Further, peripheral lesions are difficult to image and diagnose. Moreover, even if a lesion, e.g. a tumor, is diagnosed, its dimensions must be calculated indirectly and separately.
Volumetric information relating to scanned structures also cannot be obtained with high frequency B-scan devices. Since volumetric information is not possible, imaging of the treated area and actual treatment must be done sequentially.
In view of the aforementioned drawbacks associated with B-scan devices, there have been efforts to develop improved B-scan devices and methods that provide three-dimensional images of scanned structures. Illustrative is the high frequency B-scan device and method disclosed in U.S. Pat. No. 5,369,454.
The device disclosed in U.S. Pat. No. 5,369,454 includes an ultrasound transducer that is mounted on a pair of linear positioners that are at right angles to each other. The use of two linear positioners allows data to be obtained in sequential, parallel scan planes from which three dimensional images are constructed.
Prior to subjecting a patient's eye to an ultrasound scan, a light source is positioned above a liquid bath in which the patient's eye is submerged. A beam of alignment light is directed at the submerged eye and another light source is positioned above the patient's second eye. The second light source is then moved until the patient indicates a fusion of the light sources into a single spot, at which point it is known that the visual axes of the eyes are vertical and aligned.
During scanning, radio frequency echo data are digitized at a high rate (i.e. well above the Nyquist rate) and images are constructed from the stored radio frequency data.
There are several drawbacks and disadvantages associated with the noted B-scan device. A major drawback is that the eye is scanned with a single beam via linear translation of the transducer. The curved specular surfaces of the eye, especially the cornea, thus result in significant signal loss as the angle of the surface departs from the normal to the transducer axis. For this reason, data acquired by linear scanning are typically limited to an area of 3-3.5 mm in diameter of cornea and images of the anterior segment to one quadrant at a time.

Information provided —
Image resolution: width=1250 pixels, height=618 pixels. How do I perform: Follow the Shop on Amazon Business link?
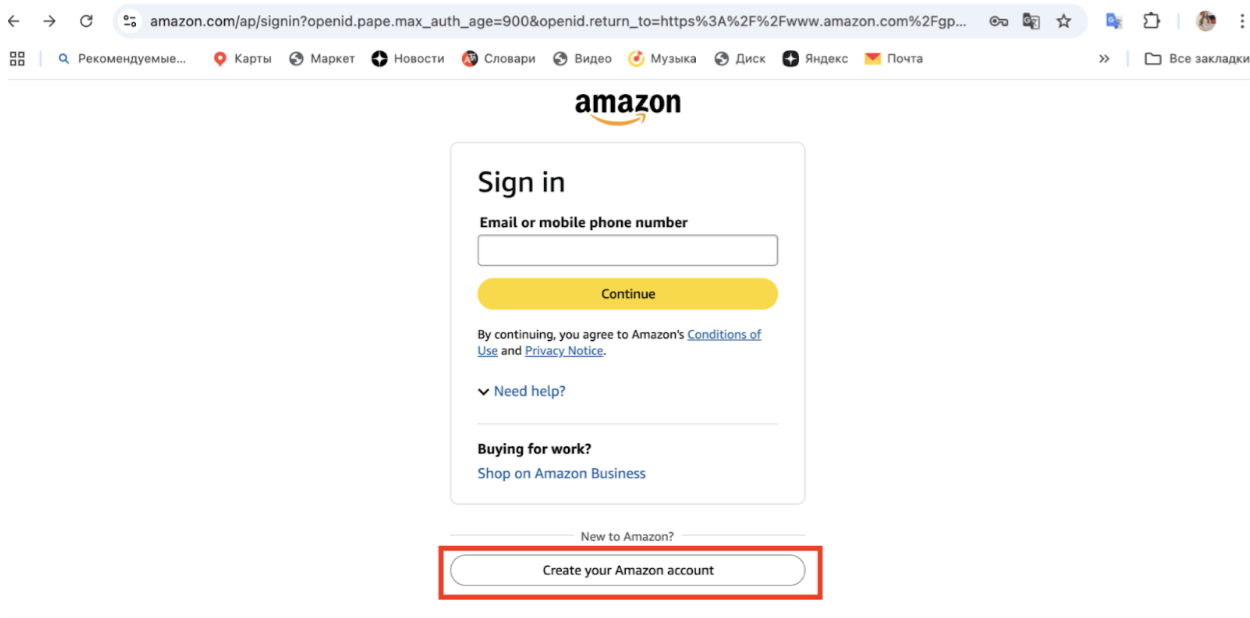pos(561,473)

Required actions —
1. In the passage on B-scan devices, how is the ultrasound transducer mounted in the device disclosed in U.S. Pat. No. 5,369,454?
2. Pick up the passage on B-scan devices after its final sentence and write a continuation.

Answers to the exercise —
1. It is mounted on a pair of linear positioners set at right angles to each other.

2.
Further, during scanning with the B-scan device, as well as most known conventional B-scan devices, the eye is open and the cornea and conjunctiva are exposed to methycellulose and the moving ultrasonic transducer or probe. B-scan devices thus cannot guarantee a sterile field.
The noted B-scan device, and devices similar thereto, have thus not been found useful for clinical routine three dimensional images and/or representations of ocular structures.
It would thus be desirable to provide apparatus, systems and methods for providing rapid, accurate representations of biological structures; particularly eye structures.
It is therefore an object of the present invention to provide apparatus, systems and methods for providing rapid, accurate representations of biological structures; particularly eye structures.
It is another object of the present invention to provide ultrasonic scanning apparatus, systems and methods for providing rapid and accurate three-dimensional (3-D) images of scanned biological structures and/or tissue associated therewith.
It is another object of the present invention to provide ultrasonic scanning apparatus, systems and methods for providing rapid and accurate three-dimensional (3-D) images of scanned biological structures during therapeutic procedures.
It is another object of the present invention to provide ultrasonic scanning apparatus, systems and methods for providing rapid and accurate three-dimensional (3-D) images of scanned biological structures and the focal point of the transmitted therapeutic energy (i.e. beam) during therapeutic procedures.